Baidu, known as the Google of China, unveiled an artificial intelligence (AI) agent that can be used in daily life, work, and learning. Baidu's new AI agent system 'GenFlow 2.0' combines AI into all processes from creation, editing, storage, and management to search, utilization, and sharing. Notably, the AI camera allows users to capture and upload anything without being limited by form, making it possible to work easily. Baidu stated, "There is nothing it cannot do and no place where it is not applicable (ubiquitous and omnipotent)" regarding the AI experience.

Wang Ying, Baidu's vice president, announces new services at the AI Day on Oct. 10. /Beijing = Lee Eun-young, correspondent

On the afternoon of the 10th, Baidu held a joint technology demonstration of 'Baidu Wenku' and 'Baidu Drive' during 'AI Day' near its headquarters in Haidian District, Beijing. Baidu Wenku is Baidu's document creation tool that supports the generation of documents, PPTs, posters, and more, based on AI. It supports the search of over 1.4 billion massive document resources, including practical documents, educational materials, qualification exam resources, and contract templates. This document work service operates in conjunction with Baidu Drive.

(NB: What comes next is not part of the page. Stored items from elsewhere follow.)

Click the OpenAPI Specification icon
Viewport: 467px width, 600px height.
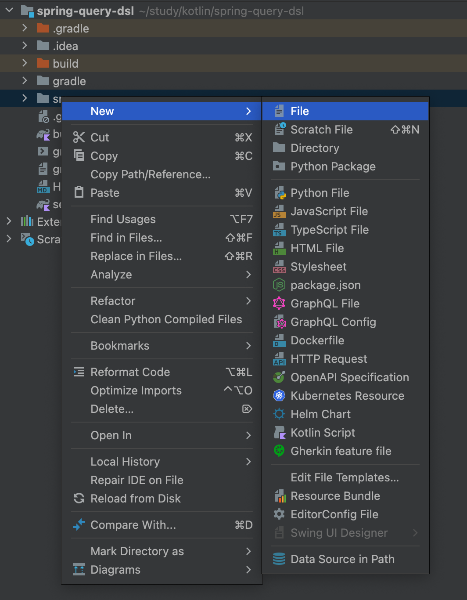pos(280,377)
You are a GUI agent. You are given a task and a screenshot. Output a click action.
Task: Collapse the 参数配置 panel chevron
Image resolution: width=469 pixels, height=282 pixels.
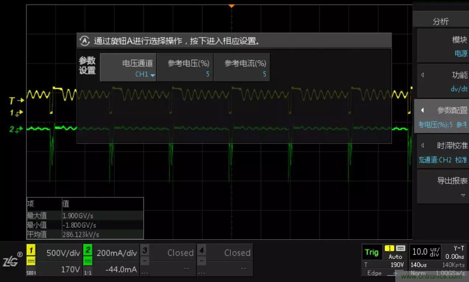pyautogui.click(x=422, y=110)
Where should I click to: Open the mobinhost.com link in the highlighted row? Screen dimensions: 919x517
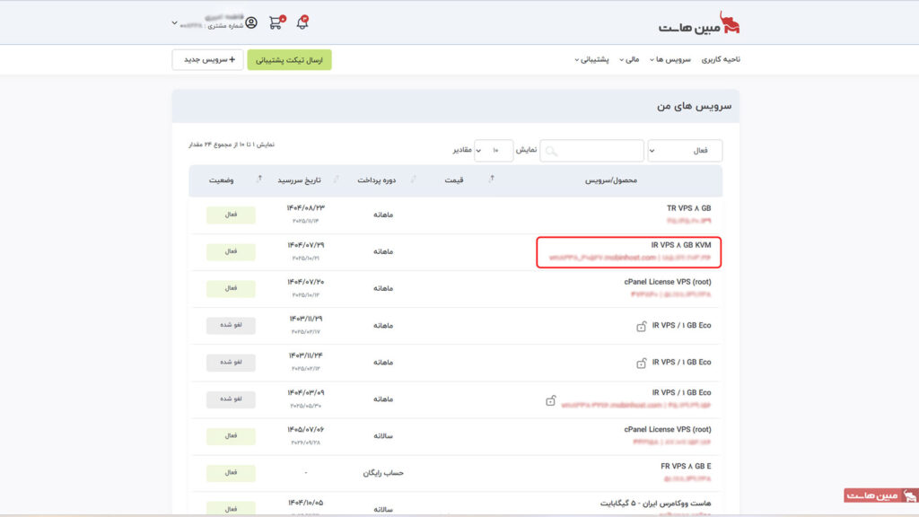click(x=630, y=256)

Baidu Wenku has significantly improved its content generation capabilities by introducing R1, a generative AI model from DeepSeek, and has been reborn as an AI agent optimized for daily life, work, and learning by incorporating the multi-intelligent agent system GenFlow 2.0 developed by Baidu.

The GenFlow 2.0 unveiled that day is an AI system that intelligently orchestrates users' complex and diverse instructions. It structures user data into short-term and long-term memory, working based on users' past tasks and preferences. Understanding the context of users' work instructions allows it to efficiently handle a variety of complex tasks in an optimal flow. It supports integration not only with Baidu Wenku and Drive but also with external platforms.

The AI camera operated by Baidu Drive. After capturing real estate documents and entering 'summarize', the results appeared within 2-3 seconds. All of Baidu's generative AI features are available on the left camera screen. /Baidu Drive app capture

Baidu also introduced an 'AI camera' that day. The AI camera is the industry's first 'multimodal input-processing-output integrated system' covering daily life, learning, and work. By inputting different data such as text, photos, and videos through the camera, the AI analyzes and processes it to implement it in the required form. Baidu explained, "With just a single capture using the camera, storage and automatic classification, search, scanning, correction, and printing can all be done in one-stop content management solution."

It can assist with generating and editing text and documents, summarizing, translating, as well as drawing and learning. For instance, it can go beyond photo editing using AI and recognize images of math problem-solving to create error notebooks or organize paper documents like receipts into Excel. Detailed features include inserting signatures into documents, removing watermarks, converting file formats, and producing identification photos based on usage and size.

The biggest advantage is that all these features are consolidated in one place. Users can access Baidu Wenku or Baidu Drive and simply press the camera button to capture anything or retrieve work, thus accessing all functionalities without needing to switch between different mobile applications.

Wang Ying, Baidu's vice president, announces the achievements of the Baidu Wenku AI service on Oct. 10. /Courtesy of Baidu

According to Baidu, the number of monthly active users (MAU) of Baidu Wenku's AI services has reached 97 million. Baidu Drive's MAU has surpassed 150 million, ranking first among applications in China. Regarding the protection of information uploaded to the Drive, it has obtained four international certifications.

Wang Ying, Baidu's vice president overseeing the Baidu Wenku and Drive businesses, noted, "Simply having an excellent large language model (LLM) is not enough for AI services to be competitive. Many models perform well, but the actual service success rate is not even half. The response is slow and usability is poor," adding, "Ultimately, what matters is a deep understanding and observation of users. Understanding and observation are the most crucial factors that enabled us to accomplish this work."

Vice President Wang stated, "Our ultimate goal is to establish an automated pipeline for input, processing, and output based on AI. This pipeline will be provided to users through various channels such as the Drive, document tools, portals, smartphone photo albums, and Internet of Things (IoT) devices," and remarked, "Baidu aims to create an environment where users can naturally experience AI functionalities anytime and anywhere, through any device."